Le gouvernement français s’est réjoui de la progression et de l’amélioration du plan au fil des ans. Critiques envers « ces mesures marquées par l’opportunisme et la précipitation », les Verts ont accusé le gouvernement d’être « d’une incompétence irresponsable » en matière de lutte contre le changement climatique. Le Parti socialisteestime lui que « la droite a non seulement vécu sur les acquis du gouvernement de Lionel Jospin mais a régulièrement démantelé les outils de la politique publique, sabré les budgets et affaibli des structures aussi essentielles que l’ADEME (Agence de l’environnement et de la maîtrise de l’énergie) ou la MIES (Mission Interministérielle de l’Effet de Serre) ».

Selon le Réseau Action Climat-France, une structure regroupant différentes ONG environnementales, « plus de deux ans sont passés depuis la sortie du Plan Climat et les avancées sont lentes et laborieuses. Cette actualisation entérine la politique des très petits pas qui, au final, n’est pas du tout à la hauteur de l’enjeu climatique ».

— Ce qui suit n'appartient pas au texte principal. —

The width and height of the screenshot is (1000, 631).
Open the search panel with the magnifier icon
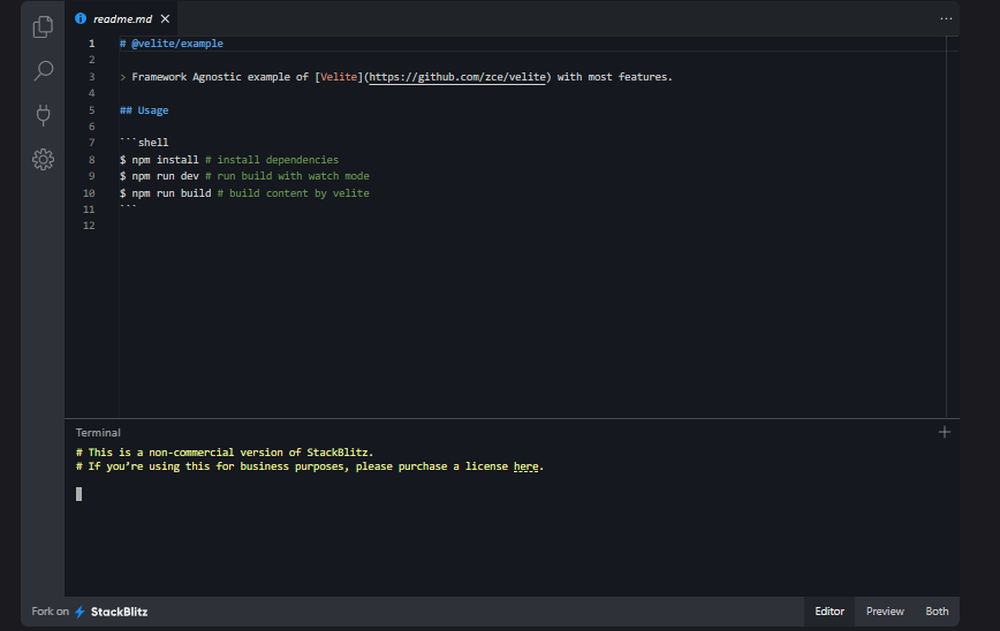(42, 71)
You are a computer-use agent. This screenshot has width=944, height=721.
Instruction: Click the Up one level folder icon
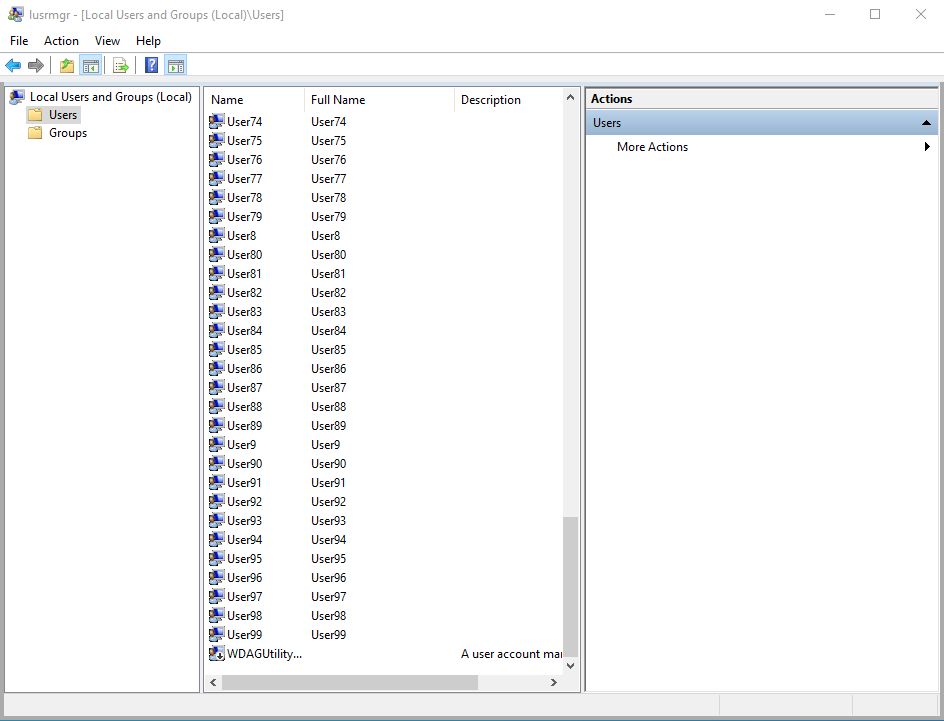point(67,66)
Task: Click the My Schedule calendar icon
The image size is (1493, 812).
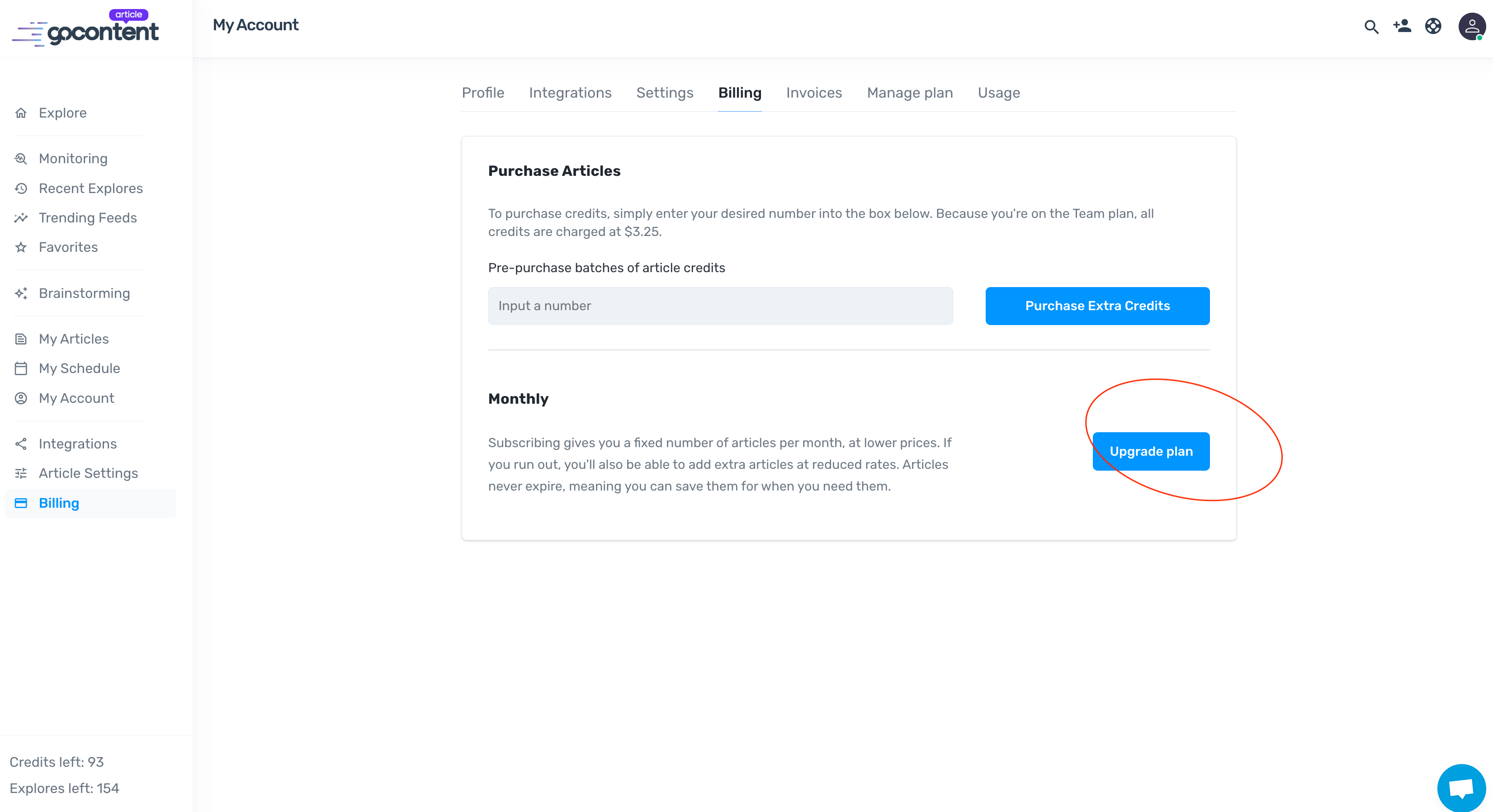Action: click(x=21, y=368)
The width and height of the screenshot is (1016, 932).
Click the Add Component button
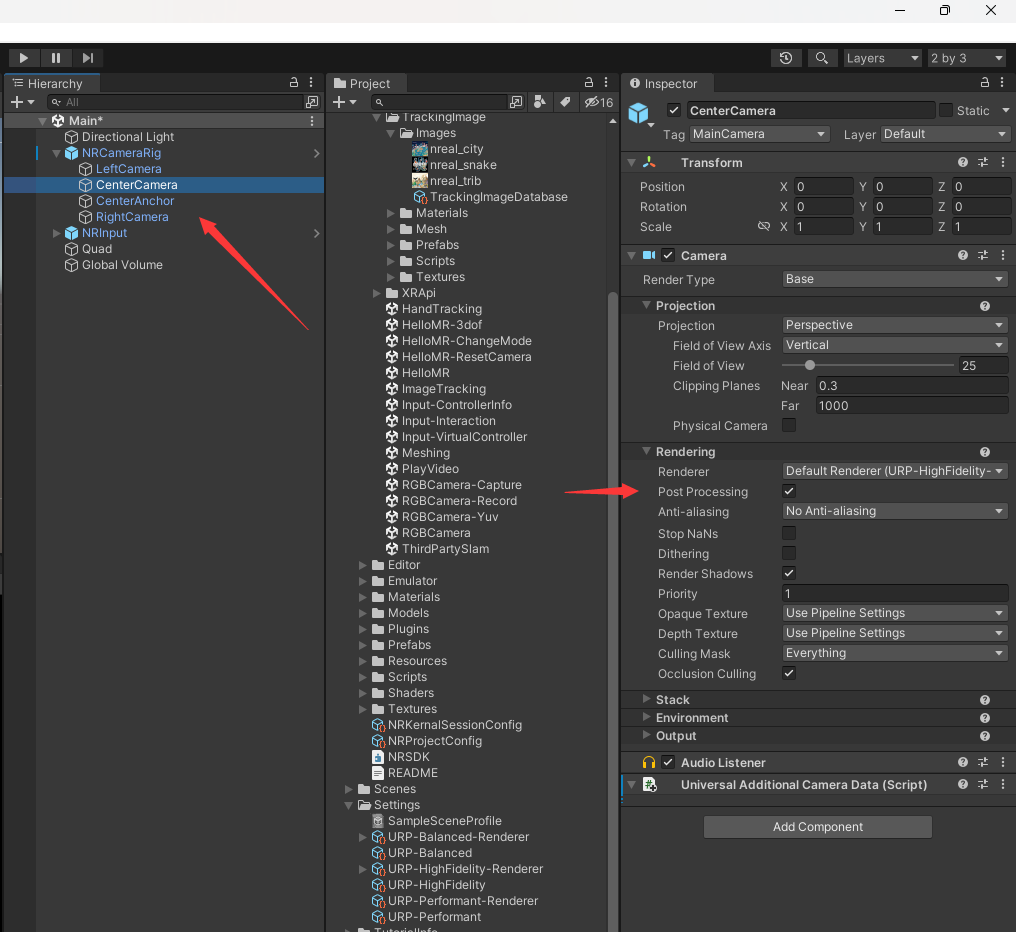[817, 827]
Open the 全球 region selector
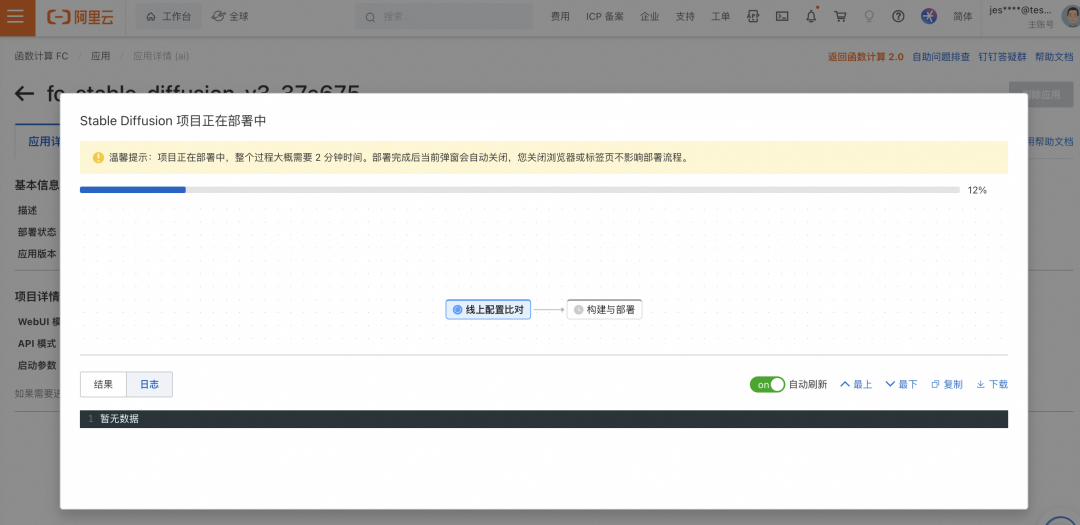The width and height of the screenshot is (1080, 525). (x=230, y=17)
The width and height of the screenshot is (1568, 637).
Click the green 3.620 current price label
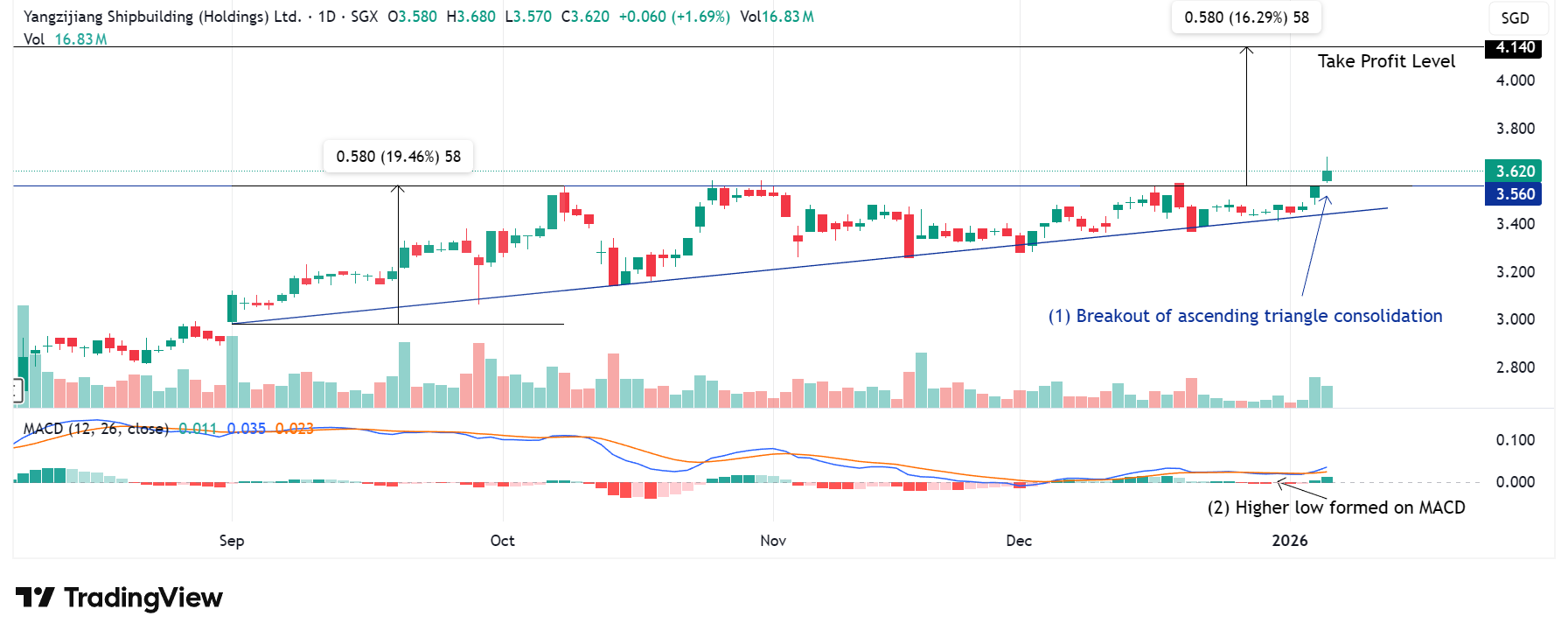[x=1514, y=172]
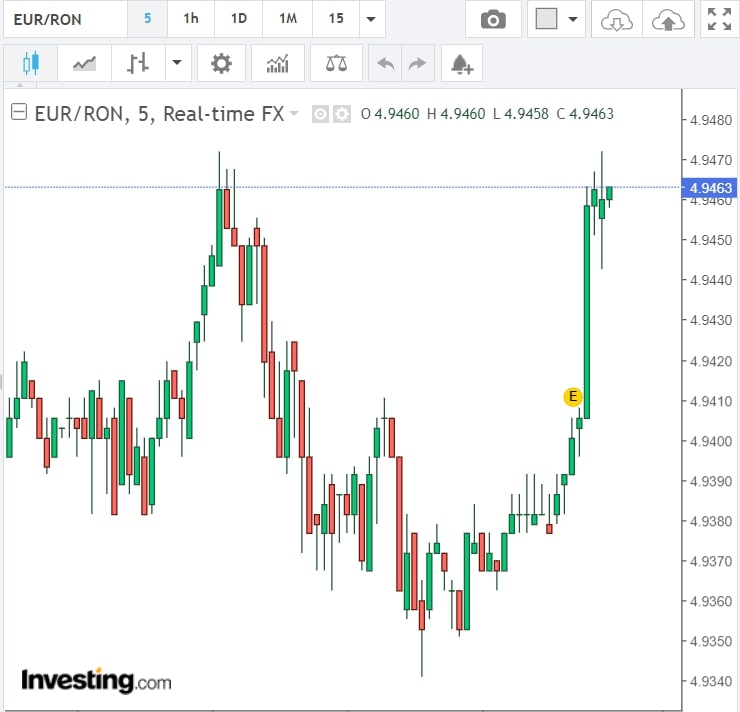This screenshot has height=712, width=740.
Task: Open chart properties with the gear icon
Action: tap(221, 65)
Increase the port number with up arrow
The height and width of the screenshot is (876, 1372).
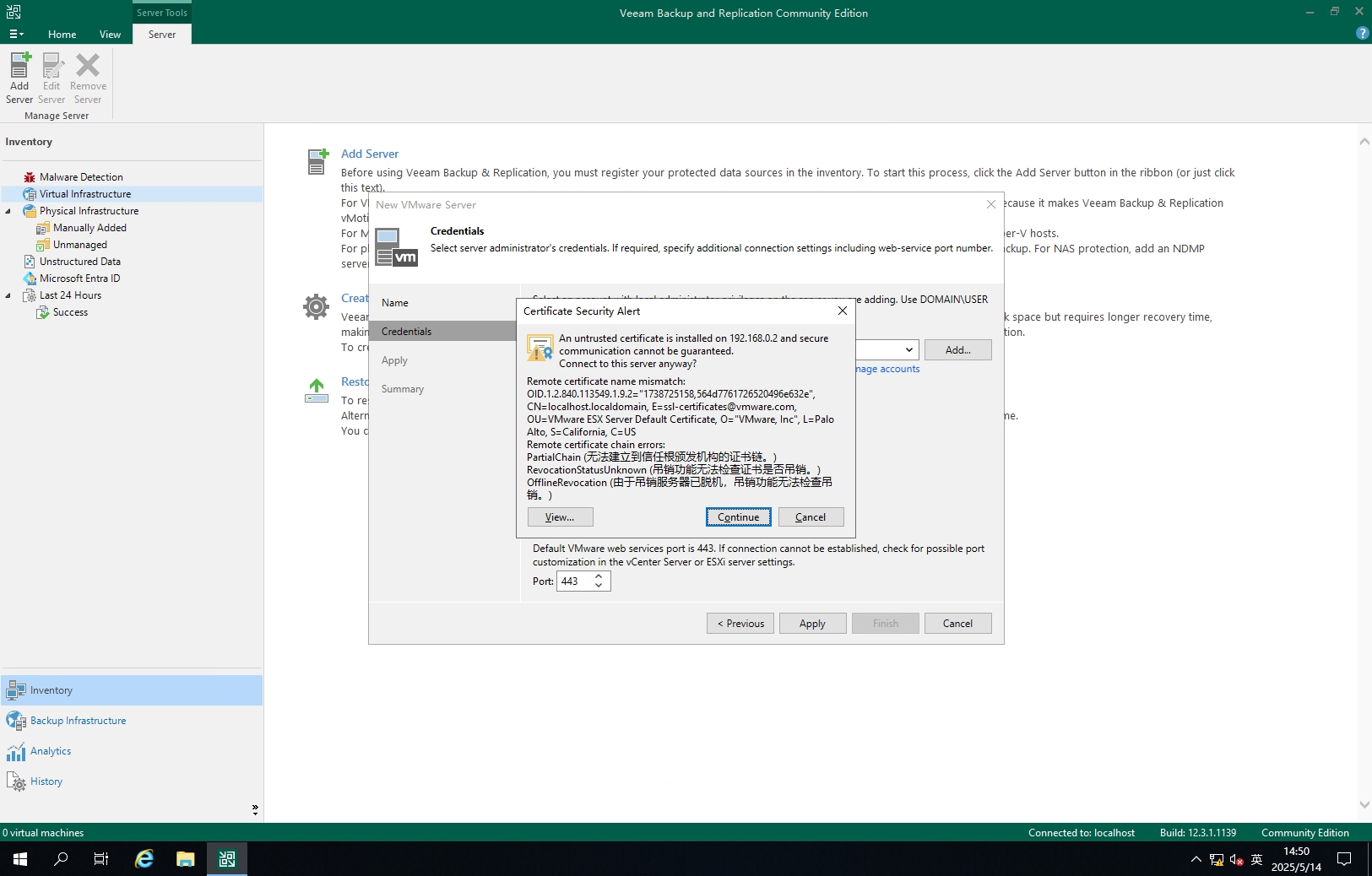point(599,576)
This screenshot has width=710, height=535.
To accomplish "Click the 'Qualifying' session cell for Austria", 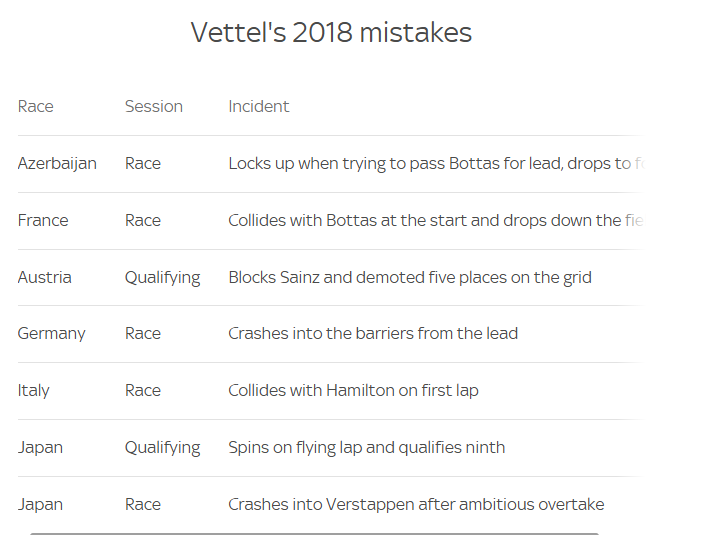I will pyautogui.click(x=162, y=278).
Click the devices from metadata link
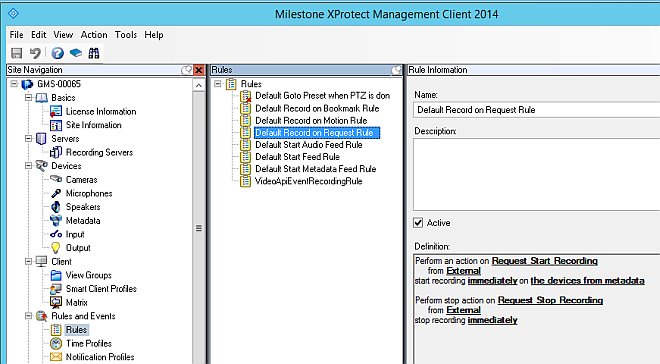 [588, 281]
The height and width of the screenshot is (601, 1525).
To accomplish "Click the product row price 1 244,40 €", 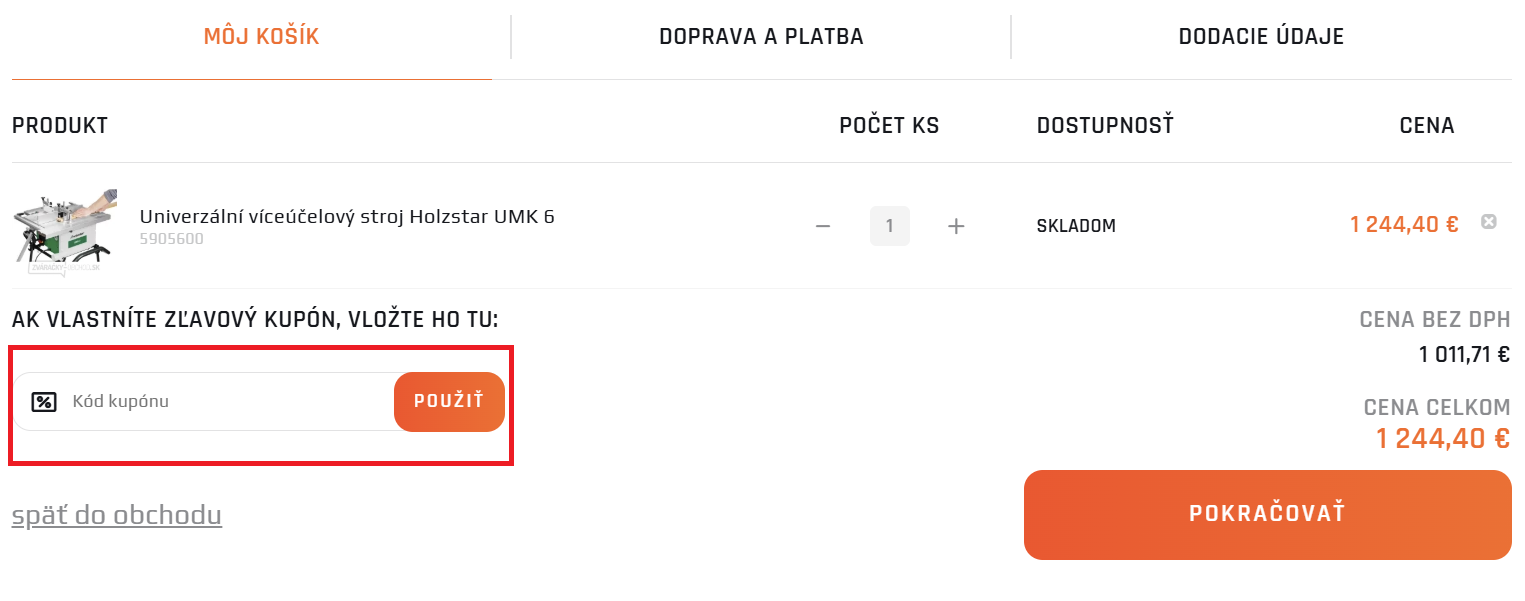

 Plus mesuré, Edouard Toulouse, spécialiste énergie et changement climatique au WWF France, estime que l’Hexagone est en avance sur l’Europe « car nous avons traduit dans une loi la nécessité de diviser par quatre les gaz à effet de serre d’ici 2050, ce qui équivaut à les réduire de 3% par an. Certaines mesures proposées par le texte comme l’étiquette CO2 sur les voitures sont plutôt bonnes, » a-t-il ajouté. « Mais si vous lisez le plan climat français dans le détail, la plupart des mesures proposées ne sont que la transposition de directives européennes ».    

Calendrier

  • 1998: Début des ratifications du Protocole de Kyoto
  • 2000: Lancement du Programme européen sur le changement climatique (PECC)
  • 4 mars 2002: L’Union européenne ratifie le protocole de Kyoto
  • Juillet 2004 : Le gouvernement français lance la première version du Plan Climat 2004-2012.
  • Juillet 2005: Une loi votée par le parlement français engage la France à réduire ses émissions de gaz à effet de serre de 3% par an d’ici 2050.
  • Février 2005: Entrée en vigueur du Protocole de Kyoto.
  • 8-9 Mars 2007Sommet européen sur l'énergie. Les Etats membres fixent à l’UE des objectifs contraignants dans la lutte contre le changement climatique, au delà des engagements du protocole de Kyoto.
  • 2010: Première date clé du protocole de Kyoto. Les émissions de gaz à effet de serre devront avoir diminué de 8% dans l’Union européenne.
  • 2012: Date limite pour atteindre les objectifs du protocole de Kyoto, à savoir pour la France, la stabilisation des émissions de gaz à effet de serre par rapport au niveau de 1990 (563 millions de tonnes de CO2).